Given request - Decide whether each statement agrees with the competition rules below, answering yes or no and quoting the deciding words of the rules: 1. Footnotes may be single spaced. 2. A manuscript may be written by two co-authors. 3. An abstract should be submitted with the manuscript.
:: Extract to read ::
A scoring rubric, used by the competition judges, can be found on the CLEL website and details the five areas judges focus their review. In addition, the rubric shows the standards for each category and the score associated with those standards. Students are strongly encouraged to review this guide before submitting their paper.

1. Students should choose a subject which can be written about through the legal lens with a balanced full spectrum legal analysis. Judges will be grading on the following points and as such, will pay specific attention these questions:

2. Entries will also be evaluated on clarity, including on syntax, grammar and spelling. 

3. Students are required to confer or consult with a labor or employment law professor or practitioner on topics.

4. Manuscripts must be the original work of a single author and may not have been written for paid employment. The manuscript may not be under review for publication anywhere at the time it is submitted to this competition and may not be submitted for publication anywhere between the date of its submission and September 15, 2024. If you have not heard from a CLEL representative by September 15, 2024, you should contact the office to determine if you are eligible to submit your paper for publication elsewhere.

5. The text should be in 12-point Times New Roman font, double-spaced on 8 ½ x 11 inch paper with one-inch margins on all sides.  Footnotes should be in 12-point Times New Roman font, but can be single spaced.  The manuscript, exclusive of the cover page, must be between 20 and 30 pages.  Do not submit an abstract, endnotes, a table of contents, or table of cases.  Articles must be submitted as two attachments, one in Microsoft Word and one in PDF format.  

6. All citations should conform to The Bluebook: A Uniform System of Citation (20th Edition).  Footnotes should be instructive and not merely cite a case or secondary source.  For secondary sources, law review articles are preferred sources over online encyclopedias, blog posts, and social media, unless they are directly relevant to the topic (for example, a situation where a worker was fired for writing a blog post).  If an online source mentions or cites a case, please cite directly to the original case.
:::
:: Record excerpts ::
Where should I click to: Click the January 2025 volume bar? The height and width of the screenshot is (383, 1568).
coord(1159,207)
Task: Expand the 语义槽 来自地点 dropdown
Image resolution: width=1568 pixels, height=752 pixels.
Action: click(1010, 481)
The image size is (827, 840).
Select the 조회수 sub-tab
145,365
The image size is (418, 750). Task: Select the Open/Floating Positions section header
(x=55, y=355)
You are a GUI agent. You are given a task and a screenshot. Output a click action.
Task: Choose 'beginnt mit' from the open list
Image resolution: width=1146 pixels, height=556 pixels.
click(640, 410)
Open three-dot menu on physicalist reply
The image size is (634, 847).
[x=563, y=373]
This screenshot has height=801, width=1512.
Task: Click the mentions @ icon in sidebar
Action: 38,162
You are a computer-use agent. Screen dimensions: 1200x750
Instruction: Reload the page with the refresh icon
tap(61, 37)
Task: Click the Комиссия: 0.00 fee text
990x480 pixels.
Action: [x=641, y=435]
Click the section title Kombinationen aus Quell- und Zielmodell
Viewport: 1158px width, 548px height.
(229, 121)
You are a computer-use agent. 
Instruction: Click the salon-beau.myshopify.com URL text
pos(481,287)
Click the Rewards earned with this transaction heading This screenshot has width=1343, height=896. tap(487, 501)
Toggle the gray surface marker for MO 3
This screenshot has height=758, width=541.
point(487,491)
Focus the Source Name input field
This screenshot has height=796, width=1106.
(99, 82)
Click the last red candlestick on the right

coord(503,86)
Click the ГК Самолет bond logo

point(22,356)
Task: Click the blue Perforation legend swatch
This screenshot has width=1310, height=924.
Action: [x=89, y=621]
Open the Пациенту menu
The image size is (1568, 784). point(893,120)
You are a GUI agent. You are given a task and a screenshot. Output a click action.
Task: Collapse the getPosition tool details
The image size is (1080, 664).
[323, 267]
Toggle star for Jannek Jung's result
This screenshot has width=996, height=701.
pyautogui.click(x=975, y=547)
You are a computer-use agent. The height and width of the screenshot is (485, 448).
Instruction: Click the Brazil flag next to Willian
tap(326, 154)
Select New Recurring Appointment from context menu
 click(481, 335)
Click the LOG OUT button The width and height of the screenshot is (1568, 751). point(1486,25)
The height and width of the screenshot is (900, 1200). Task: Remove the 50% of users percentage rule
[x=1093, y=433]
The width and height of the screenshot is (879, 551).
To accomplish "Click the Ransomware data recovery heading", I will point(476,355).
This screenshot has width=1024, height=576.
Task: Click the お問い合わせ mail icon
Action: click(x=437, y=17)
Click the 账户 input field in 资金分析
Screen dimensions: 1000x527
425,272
:::
The response -
1. Yes: "Footnotes should be in 12-point Times New Roman font, but can be single spaced."
2. No: "Manuscripts must be the original work of a single author"
3. No: "Do not submit an abstract, endnotes, a table of contents, or table of cases."